STATED TASK: Rewrite the Snakemake question from "I am still very" up to and including "not important now).", switching "data providers" to "storage services".

PASSAGE GIVEN:
· · · · · · ·

I am still very confused about the wildcards concept despite reading the full docs and a few examples, so maybe someone can shed light on this weird behaviour. It might be a bug but it's such a basic example that I am pretty sure I am doing or understanding something wrong.
Here is my Snakefile
which should generate a bunch of files defined in a dictionary where the location of the files is stored (those can be served by all kinds of data providers like iRODS, XRootD etc., but it's not important now).
import os
some_files = {
"foo": "some_location/foo",
"bar": "another_location/bar",
"baz": "yet_another_loc/baz"
}
rule all:
input: ["raw/" + os.path.basename(f) for f in some_files.keys()]
rule generate_files:
output:
temp("raw/{fname}")
shell:
"echo grabbed file from {some_files[wildcards.fname]} > {output}"
As you can see, I need to use a similar "trick" which was proposed in my previous question (Array of values as input in Snakemake workflows) to force the recognition of the files by adding a rule and listing those (in rule all
), which works nicely.
The rule generate_files
should then generate (retrieve) those by using the corresponding URL and protocol defined in some_files
. For the sake of simplicity, it's now just echoing the origin into the output
file.

· · · · · · ·

RECORD SET:
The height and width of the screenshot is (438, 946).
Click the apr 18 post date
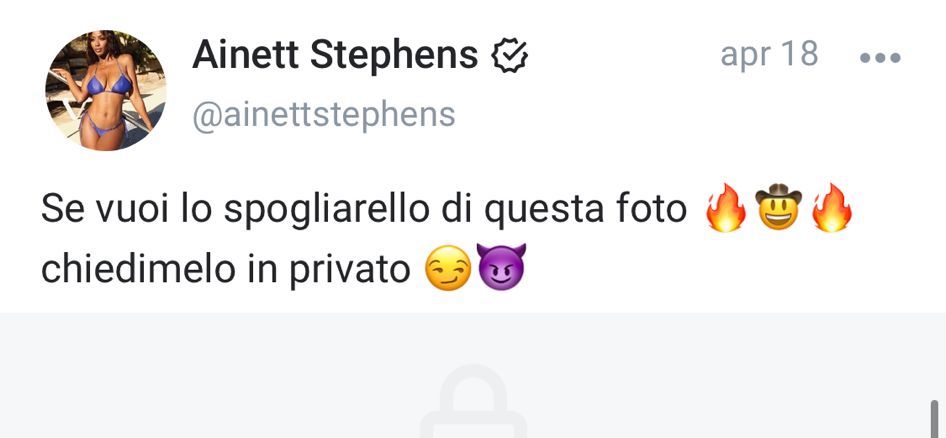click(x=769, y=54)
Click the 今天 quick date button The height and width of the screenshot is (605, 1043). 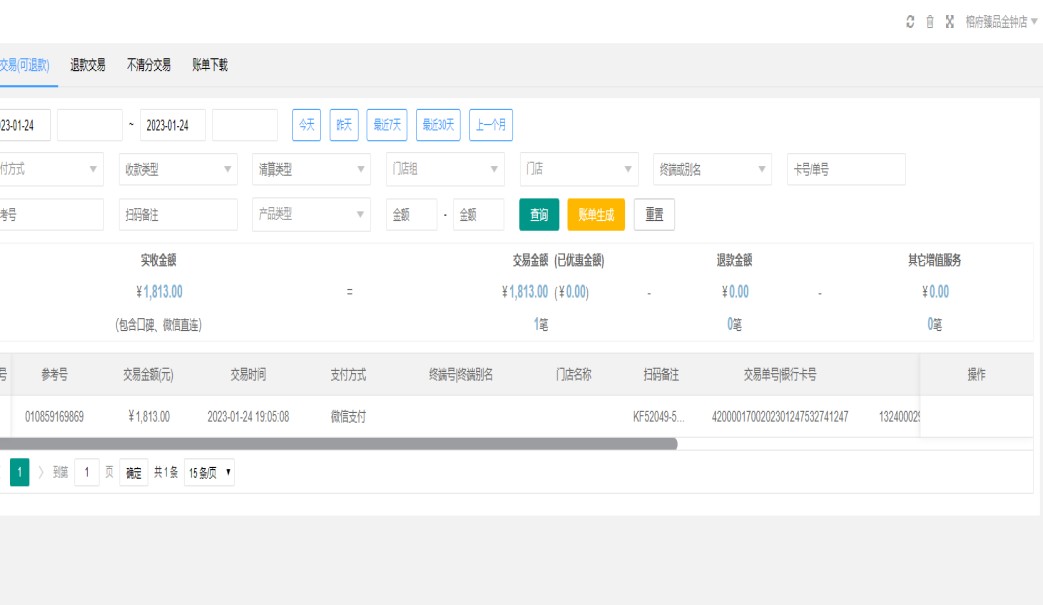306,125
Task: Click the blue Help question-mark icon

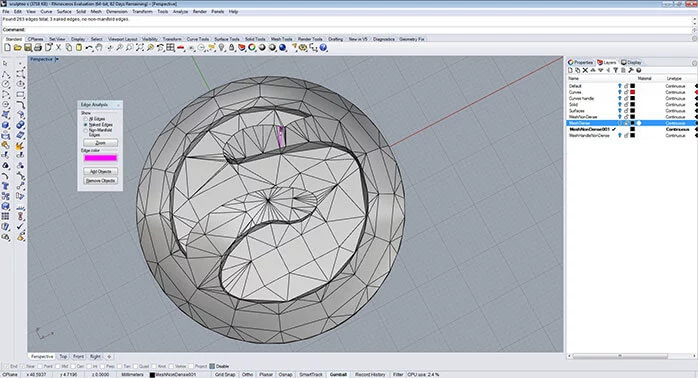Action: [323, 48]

· · · · · · ·

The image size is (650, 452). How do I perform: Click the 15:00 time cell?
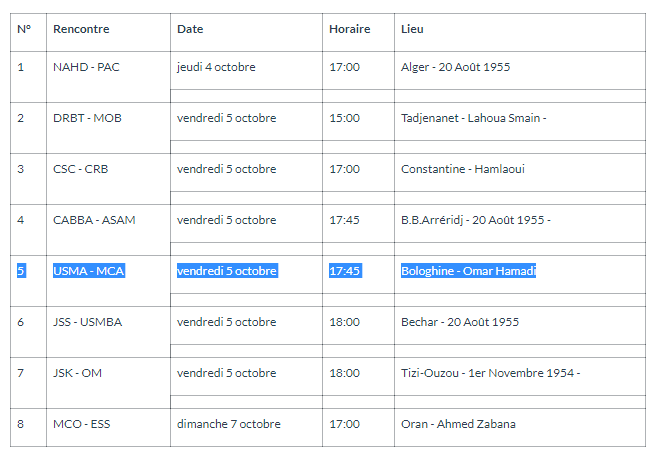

· · · · · · ·

COMPLETE ANSWER:
I am still very confused about the wildcards concept despite reading the full docs and a few examples, so maybe someone can shed light on this weird behaviour. It might be a bug but it's such a basic example that I am pretty sure I am doing or understanding something wrong.
Here is my Snakefile
which should generate a bunch of files defined in a dictionary where the location of the files is stored (those can be served by all kinds of storage services like iRODS, XRootD etc., but it's not important now).